Director – Simon Bird – 2019 – UK – Cert. 12 – 86m
**1/2
Currently streaming on VoD
Librarian Sue Bagnold’s (Monica Dolan) husband Bob left her for another woman several years ago. Her teenage son Daniel (Earl Cave) is supposed to be going over to Florida to visit his dad this summer and meet his dad’s new baby, but then the phone call comes through that it’ll have to happen at a later time. This means Daniel will instead have to spend summer at home with his mum. He was looking forward to Florida, so he’s not too happy about this new development.

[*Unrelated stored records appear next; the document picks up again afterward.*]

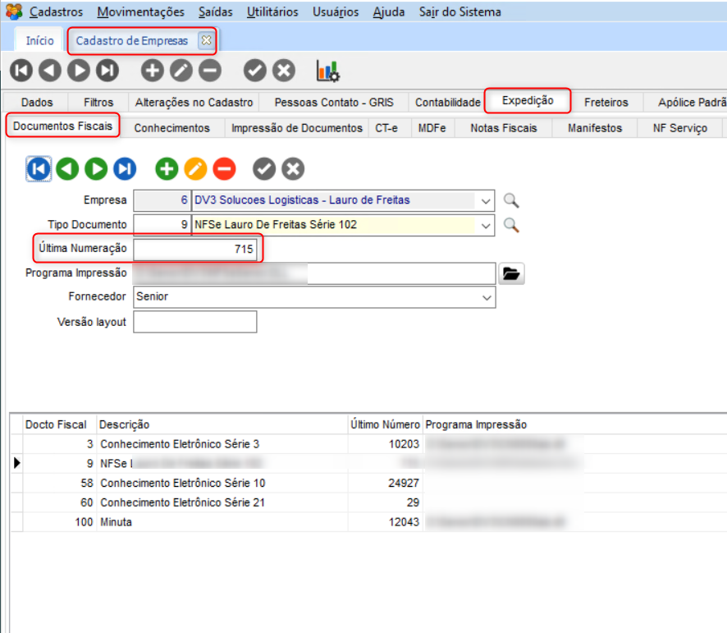Click the Última Numeração input field
This screenshot has height=633, width=727.
[195, 248]
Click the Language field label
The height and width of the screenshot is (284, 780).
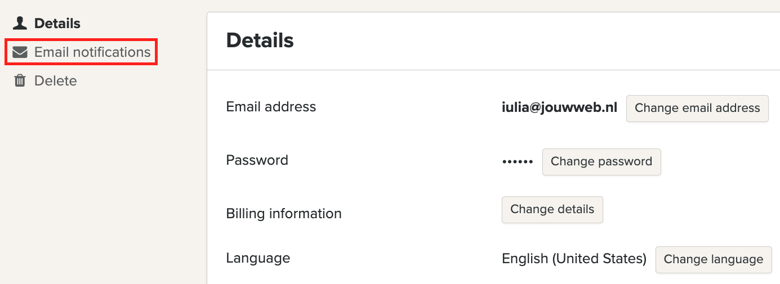[258, 258]
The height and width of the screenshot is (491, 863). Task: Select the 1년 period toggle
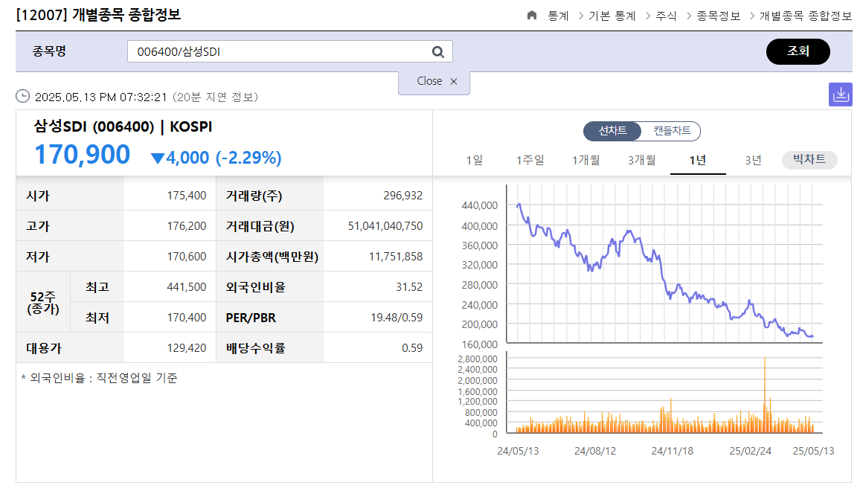coord(697,160)
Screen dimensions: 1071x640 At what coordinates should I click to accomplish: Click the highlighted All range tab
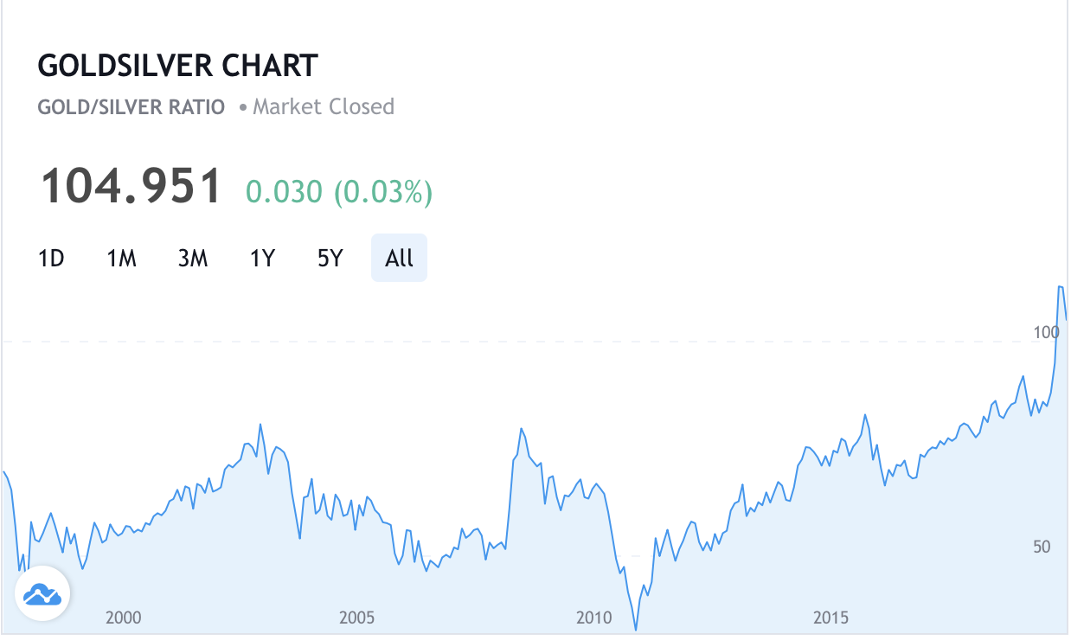tap(399, 258)
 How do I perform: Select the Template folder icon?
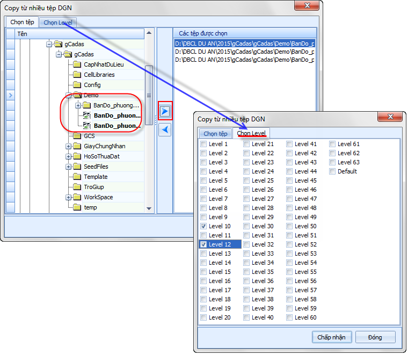pyautogui.click(x=77, y=177)
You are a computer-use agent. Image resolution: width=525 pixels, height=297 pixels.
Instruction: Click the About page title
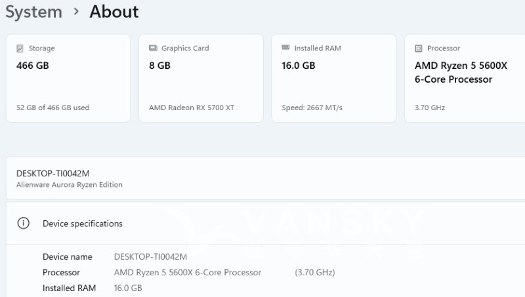[x=114, y=12]
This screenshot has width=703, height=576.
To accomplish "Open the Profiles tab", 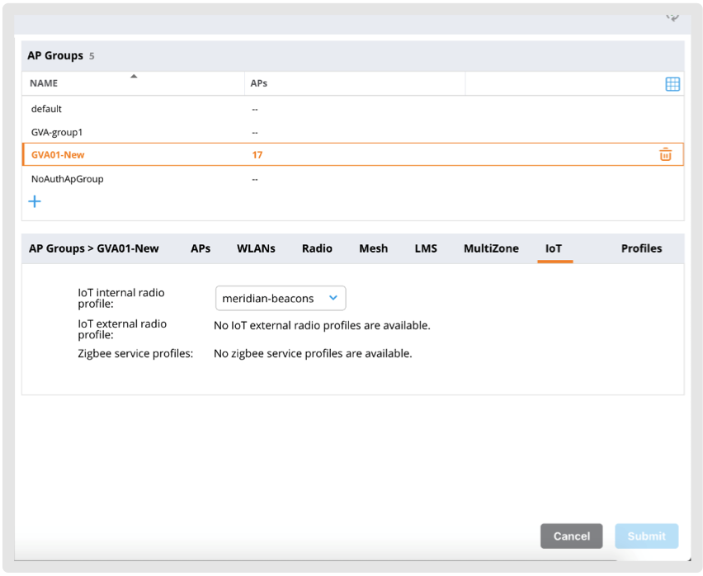I will [641, 248].

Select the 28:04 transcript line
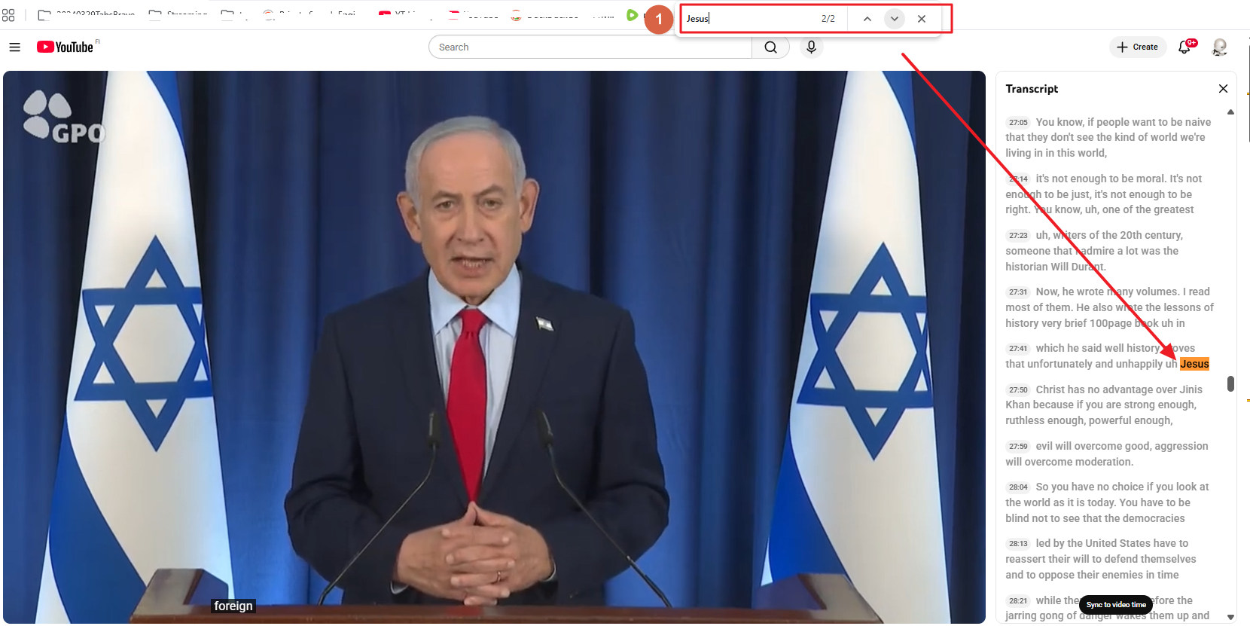pyautogui.click(x=1107, y=502)
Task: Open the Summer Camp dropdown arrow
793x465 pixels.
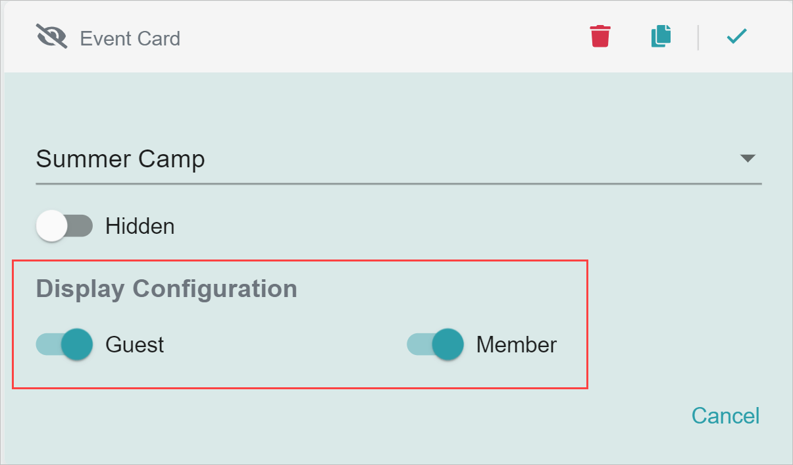Action: [747, 159]
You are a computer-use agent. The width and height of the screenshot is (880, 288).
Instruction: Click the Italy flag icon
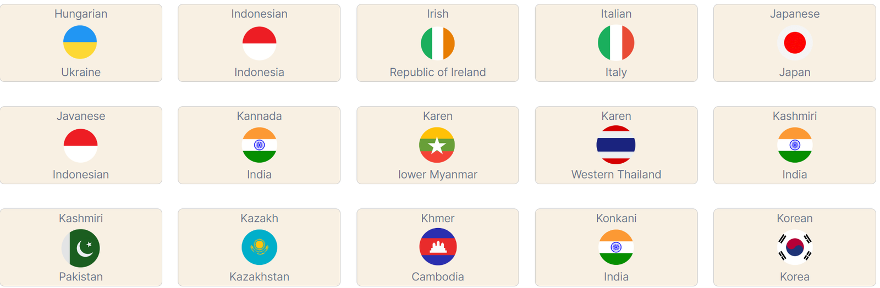coord(615,43)
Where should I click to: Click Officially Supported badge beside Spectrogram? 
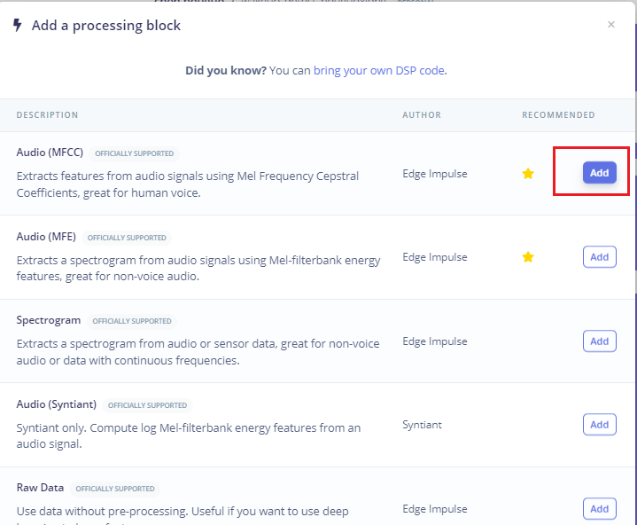(132, 321)
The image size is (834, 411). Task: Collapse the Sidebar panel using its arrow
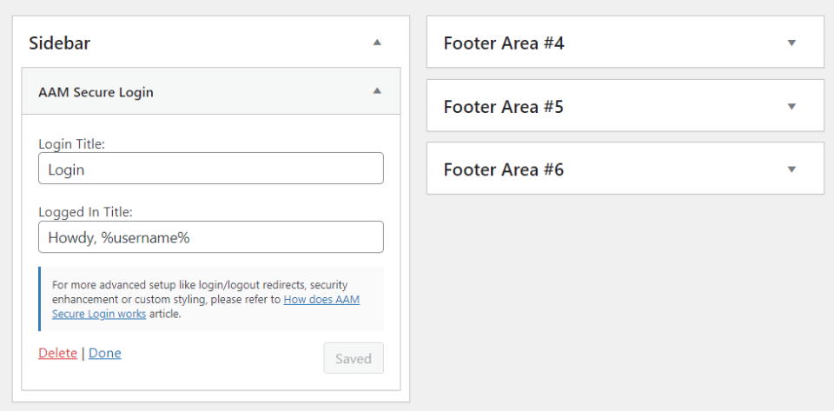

What follows is a very English deadpan comedy of manners. It’s all very charming and at times mildly amusing, likeable in an unchallenging fashion. The script gives Dolan and Cave great scope to milk the mother-son relationship for all it’s worth. She does a nice line in that English national female tendency to be very prim and proper as a compensation for being painstakingly shy. He is the archetypal Metallica T-shirt and black clad, grumpy teenager.
One day she tells him to do his CV in the morning and pass it round places of potential employment in the afternoon to get himself a Summer job, which he does – but wearing the same clothes and wondering why she complains that that would probably undermine his efforts. She meanwhile is accosted at work by Douglas (Rob Bryden) a.k.a. Daniel’s history teacher Mr. Porter and after a few false starts goes out on a date with him. That doesn’t really go anywhere beyond her embarrassing avoidance of snogging towards the end of their taxi ride to hers.
Sue’s home hairdresser sister Carol (Alice Lowe) eggs Sue on then wants to know all the details, while the otherworldly mum (Tamsin Greig) of Daniel’s best mate Ky (Elliot Speller-Gillott) can never resist offering lots of advice. Daniel meanwhile plans to form a metal band called Skull Slayer.
The tale plays out in recognisable if anonymous, squeaky clean English suburbia with the occasional outing to the seaside complete with out-of-place palm trees and concrete bridge. If the film is never boring, it doesn’t grip you so much as vaguely wash over you. As a portrait of a gawky teenager, it’s fine but nothing special. A pleasant enough way to while away an hour and a half of your time, but no more than that.